This coming Monday, a significant chapter in the saga of my comeback from a catastrophic knee injury will come to a close. I’m scheduled for surgery on the morning of November 23rd to fix issues with my kneecap and my quadricep tendon, remove scar tissue, and take out the nine screws and two plates installed on November 14th, 2008 to artfully and ingeniously restructure my knee.
These days, it hurts when I go up or down stairs and generally when I push off of my right leg with anything more than the effort needed to walk. It is possible that after this surgery my pain will lessen, if not entirely go away. But I’ve learned how to live with a certain amount of general pain in my leg, and though I’d obviously be happier without it, I have other priorities.

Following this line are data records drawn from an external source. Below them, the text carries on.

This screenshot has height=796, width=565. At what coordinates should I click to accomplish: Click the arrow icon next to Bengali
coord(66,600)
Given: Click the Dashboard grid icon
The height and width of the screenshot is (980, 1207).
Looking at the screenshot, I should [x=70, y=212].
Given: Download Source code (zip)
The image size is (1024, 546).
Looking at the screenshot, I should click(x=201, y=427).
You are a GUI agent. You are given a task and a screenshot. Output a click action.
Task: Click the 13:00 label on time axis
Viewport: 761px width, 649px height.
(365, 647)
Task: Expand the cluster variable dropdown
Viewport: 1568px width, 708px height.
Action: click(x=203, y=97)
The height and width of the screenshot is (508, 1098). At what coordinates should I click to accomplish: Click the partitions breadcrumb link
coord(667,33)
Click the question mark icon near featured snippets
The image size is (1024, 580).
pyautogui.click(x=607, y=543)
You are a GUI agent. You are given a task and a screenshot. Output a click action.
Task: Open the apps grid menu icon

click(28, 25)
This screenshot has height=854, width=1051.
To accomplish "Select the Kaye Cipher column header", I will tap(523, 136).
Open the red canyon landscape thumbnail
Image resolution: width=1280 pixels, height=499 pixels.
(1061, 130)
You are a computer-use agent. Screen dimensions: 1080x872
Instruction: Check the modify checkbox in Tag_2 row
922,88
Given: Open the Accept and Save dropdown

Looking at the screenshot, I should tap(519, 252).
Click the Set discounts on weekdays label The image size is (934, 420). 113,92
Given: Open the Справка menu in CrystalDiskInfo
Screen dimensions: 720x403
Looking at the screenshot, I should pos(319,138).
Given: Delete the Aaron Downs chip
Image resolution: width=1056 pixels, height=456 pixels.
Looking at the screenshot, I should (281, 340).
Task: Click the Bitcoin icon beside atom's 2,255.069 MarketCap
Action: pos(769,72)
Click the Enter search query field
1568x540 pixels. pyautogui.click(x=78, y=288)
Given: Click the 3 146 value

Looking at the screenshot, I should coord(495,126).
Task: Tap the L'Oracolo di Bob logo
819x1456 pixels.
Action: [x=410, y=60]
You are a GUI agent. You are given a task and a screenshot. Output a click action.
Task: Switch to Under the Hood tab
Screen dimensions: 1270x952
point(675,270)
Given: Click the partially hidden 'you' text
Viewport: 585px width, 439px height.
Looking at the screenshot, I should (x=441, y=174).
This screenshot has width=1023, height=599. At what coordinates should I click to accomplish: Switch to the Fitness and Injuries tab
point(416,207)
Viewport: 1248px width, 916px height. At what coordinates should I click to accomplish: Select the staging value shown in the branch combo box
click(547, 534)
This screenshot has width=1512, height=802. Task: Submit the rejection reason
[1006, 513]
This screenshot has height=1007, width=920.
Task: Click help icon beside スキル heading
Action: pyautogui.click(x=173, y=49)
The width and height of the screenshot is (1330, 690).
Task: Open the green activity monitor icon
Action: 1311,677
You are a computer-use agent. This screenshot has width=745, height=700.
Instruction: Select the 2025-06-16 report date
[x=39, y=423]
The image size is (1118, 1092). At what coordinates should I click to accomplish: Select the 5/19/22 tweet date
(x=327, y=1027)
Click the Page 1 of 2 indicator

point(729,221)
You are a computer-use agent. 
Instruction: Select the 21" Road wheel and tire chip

My main hope is that after this surgery I will be able to jump, jog, and run, if not as powerfully or quickly as I once could, at least functionally. Right now, the act of starting to run or jump results in nerve-rattling pain and my knee buckles. Essentially, there is a final measure of progress in my rehabilitation that simply isn’t possible with all of the hardware and scar tissue gumming up the works. So, I can’t help but feel like I’m approaching a moment of truth. After giving my body about one month to regenerate bone mass, it’s possible that I will be able to run around a little, which would be the outcome I’ve been working towards since starting my rehabilitation in February.
Possible? Probable? My surgeon isn’t saying. The only certainty is that leaving in the hardware limits my recovery potential. So, I’m going for it, come what may.
I have faith that I’ll be running around in 2010. Faith not of the jumping-to-conclusions-that-make-no-sense-based-on-revelations-that-make-no-sense variety, but faith of the ‘confidence and optimism’ sort.
I am so very ready to start a new chapter.